Peer Pressure is an Act of Treason with targeting restrictions but that untaps and gives haste to two of your (new) army instead of one. For a keywords-matter set, that's a very cool variant. I'm not sure we need menace too—I'm worried it combos too well with removing one of their blockers and gaining an attacker.
Rebellious Streak explores the punk sensibility, giving you a repeating conditional Act of Treason. It's a nice iteration on Treacherous Impulses, simplifying the trigger while preserving the concept. Cool.
Soulbind is lovely to read: Simple and evocative, as well as useful (enchanting two opposing creatures). But does it work in practice? Maybe. Probably? Soulbond required us to move two creatures together to show their connection. We could do that with Souldbind. It'll be awkward when creatures controlled by different players are enchanted together, but we can line them up like we do when blocking, as long as we're not in a big multiplayer game. That could be avoided entirely if we restrict Soulbind to enchanting to creatures controlled by a single player.
If one creature leaves the battlefield without dying, does Soulbind fall into the graveyard, or does it sit quitely on the battlefield? We'll need reminder text to answer that.
Taming a Dragon is an all-upside Act of Aggression thanks to the additional white color requirement. This is a bit cleaner than Peer Pressure above, and I don't really find myself missing the keyword-tribal, at least not in a vacuum.
Unlikely Partnership could work in a duel via Bronze Bombshell or against a deck with pain lands, but it clearly shines in multiplayer where it acts like a Bitter Feud for everyone but you. (Oh hey, Bitter Feud effectively enchants two things. Consider that, Soulbind.) Feels odd to see this art and card name paired with an effect that doubles damage. Maybe I'm missing a connection.
My first reaction was to say soulbond would never be used this way, but thinking about it, my stance is the opposite. Soulbond was generally too strong, so limiting which creatures can soulbond is an effective and flavorful way to dial it back and give us good-looking cards that aren't broken. Bonding with dragons specifically should be one of the least useful forms, but Wildheart Angel is an auto-play in Limited regardless, and pushes Standard toward some kind of RW fliers deck. Not a sorcery or enchantment, but very neat.
Three different designs all looked for matching keywords, which is something Magic has done very little of before. I'm curious if the idea of kinship inspired this in three designers independently, or if the first inspiration spread to others because it's such a neat idea.
Thanks to Pasteur for rendering the cards.
Good crop of designs this week.
ReplyDeleteIt looks like Collaborate allows you to enchant an opponent's Siege Rhino, then attack them in the air with your Mantis Rider and have the Rhino deal 4 damage. It says "Whenever another creatures you control..." though, so I'm not sure if that was intentional. If not, it should be "Enchant creature you control".
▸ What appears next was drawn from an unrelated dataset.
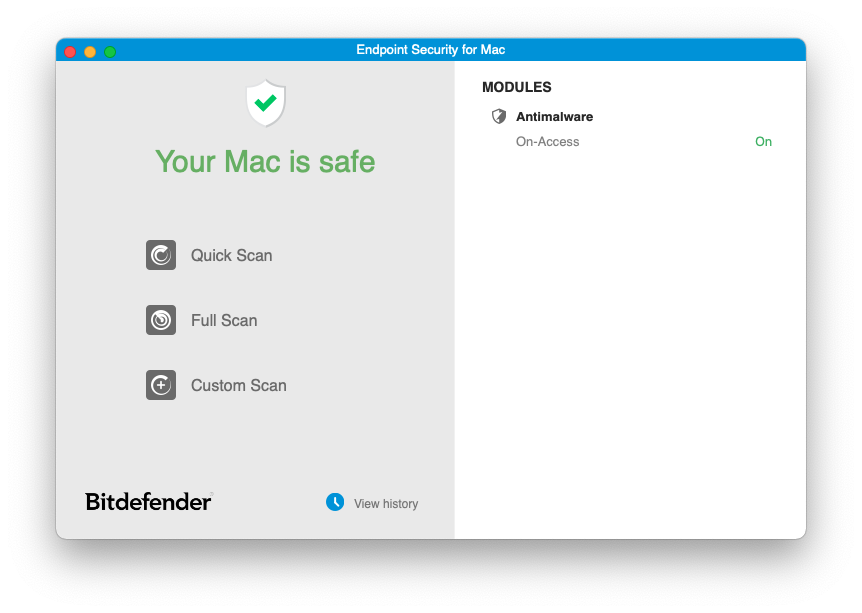Image resolution: width=862 pixels, height=613 pixels.
Task: Open Custom Scan via its text label
Action: [238, 385]
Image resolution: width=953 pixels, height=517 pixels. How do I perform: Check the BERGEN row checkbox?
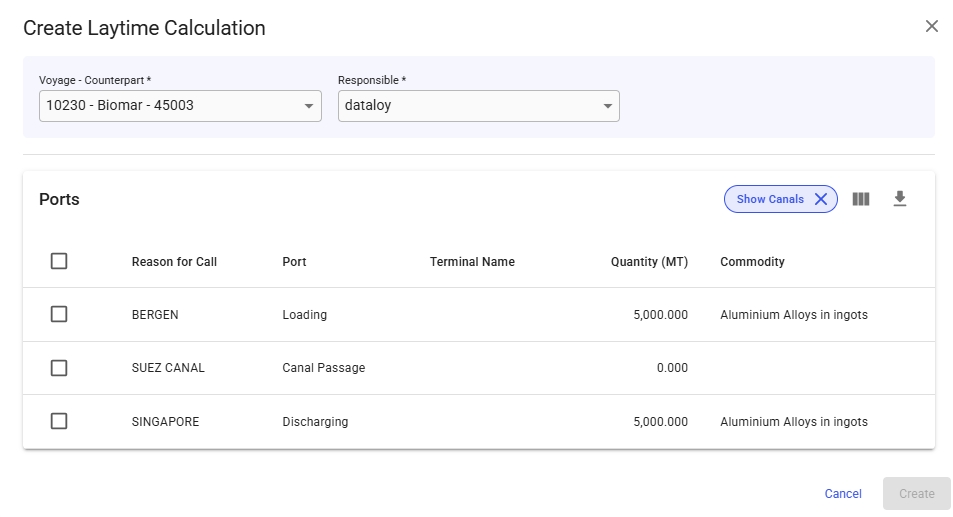pos(59,314)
On the flipside, I am not sure why Rebellious Streak is so specific with its "enchant creature an opponent owns". Flavor reasons?
Regarding Kaalia's Calling:
The kinship is flavor driven. Kaalia the Vast was the inspiration for this card, and she uses Angels, Dragons and Demons to seek her revenge. She is the ties that bind them. So, yeah, the kinship is tangential at best, but there is my intention.
What's the pattern that haste on the Dragon token is breaking? I'm fine with removing it to balance out the three choices, but am just curious.
Good call on Collaborate.
DeleteYou can have a 4/4, a 6/6, or a 5/5... with haste. Why does the middle choice have an extra ability? Functionally, that skews the choice massively as I will often choose a 5/5 with haste over a 6/6 without haste completely regardless of a 5 life consideration.
Okay, so a play difference.When you said pattern, I didn't see what you meant. It's clear now. I was thinking, make an Angel that does an angel thing, or a Dragon that does a dragon thing, or a Demon that does a demon thing. And all things appropriate for Uncommon. I thought from a pattern perspective the Dragon just being a 5/5 flier would make it negatively stand out.